October 13 2011
It's Never Polite to Ask Someone's Age...
Women’s educational and professional achievements in recent decades have, in many ways, diminished the need for marriage. Add to this, of course, the sexual revolution of the 1960s, major advancements in birth control, and loosening of divorce laws and marriage no longer holds the weight it once did.While marriage is clearly not obsolete, there are many instances in which men and women are putting off marriage. And with that postponement they are also putting off having children.
Twins, once a novel sighting, are no longer something to bat an eye at. And anyone with school-aged children – especially in urban communities – are well aware that parents are noticeably older than in previous generations. But while I am familiar with parents in their 40s starting families, I was less aware of the phenomenon Lisa Miller describes as “Parents of a Certain Age” in the October issue of New York Magazine:
You know such people. They are your colleagues and friends, your boss or your mother’s cousin. You see them on the subway—as I did recently at the Bloomingdale’s stop. From behind, the woman looked like a Manhattan-mom archetype: a slim-hipped, pony-tailed blonde in jeans struggling with a stroller. As I passed her, I saw that she had the too-tanned and haggard face of a very fit grandma. In parks and playgrounds, you note a grizzled grown-up and his dimpled charge, and you do the math and you wonder.

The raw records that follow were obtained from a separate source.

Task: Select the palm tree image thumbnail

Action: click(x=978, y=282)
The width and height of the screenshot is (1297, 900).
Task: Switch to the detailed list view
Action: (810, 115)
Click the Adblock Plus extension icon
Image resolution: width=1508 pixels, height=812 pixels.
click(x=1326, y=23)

The age of first motherhood is rising all over the West. In Italy, Germany, and Great Britain, it’s 30. In the U.S., it’s gone up to 25 from 21 since 1970, and in New York State, it’s even higher, at 27. But among the extremely middle-aged, births aren’t just inching up. They are booming. In 2008, the most recent year for which detailed data are available, about 8,000 babies were born to women 45 or older, more than double the number in 1997, according to the Centers for Disease Control. Five hundred and forty-one of these were born to women age 50 or older—a 375 percent increase. In adoption, the story is the same. Nearly a quarter of adopted children in the U.S. have parents more than 45 years older than they are.
The baby-having drive in this set is so strong it’s recessionproof. Since 2008, birthrates among women overall have declined 4 percent, as families put childbearing on hold while they ride out hard times. But among women over 40, birthrates have increased. Among women ages 45 to 49, they’ve risen 17 percent.
Reproductive technology accounts for the sharp rise in the numbers. Women over 45 who want to carry their own babies most often use donor eggs, though egg freezing, a more cutting-edge method, offers early adopters another option, a kind of reproductive DVR for circumventing the inflexible and often inconvenient schedules handed down by Mother Nature. (Save your shows, and watch them when you have time; put your own eggs on ice, and wait for Mr. Right.) Egg freezing now gets write-ups not just in medical journals but also in Vogue, where a long feature on the technology appeared this past May between articles on avant-garde gastronomy and the fashionable art of mismatching patterns.
But just as important as those medical advances is a baby-crazed, youth-crazed culture that encourages 50-year-olds to envision themselves changing diapers when a decade ago they might have been content to calculate the future returns on their 401(k)s. Nothing—not a sports car, not a genius dye job—says “I’m young” like a baby on your hip.
I have to say after reading the article, letting it marinate for a few days, and considering all the various angles Miller presents, it’s clearly not a black-and-white issue. I applaud women’s accomplishments and recognize the challenges that come with trying to build a career and have a family. (It’s certainly a balancing act I’m very familiar with.) Nor do I believe one kind of family is necessarily better than another. It’s true younger couples may have the energy desired for raising a family, but an older couple is apt to have more experience, more knowledge and perhaps better judgment.
Still it’s hard to wonder if the modern feminist movement born of the 1960s, which so greatly devalued the importance of marriage, and which continues to view marriage as inherently inequitable, isn’t at least in part responsible for this new parenting trend.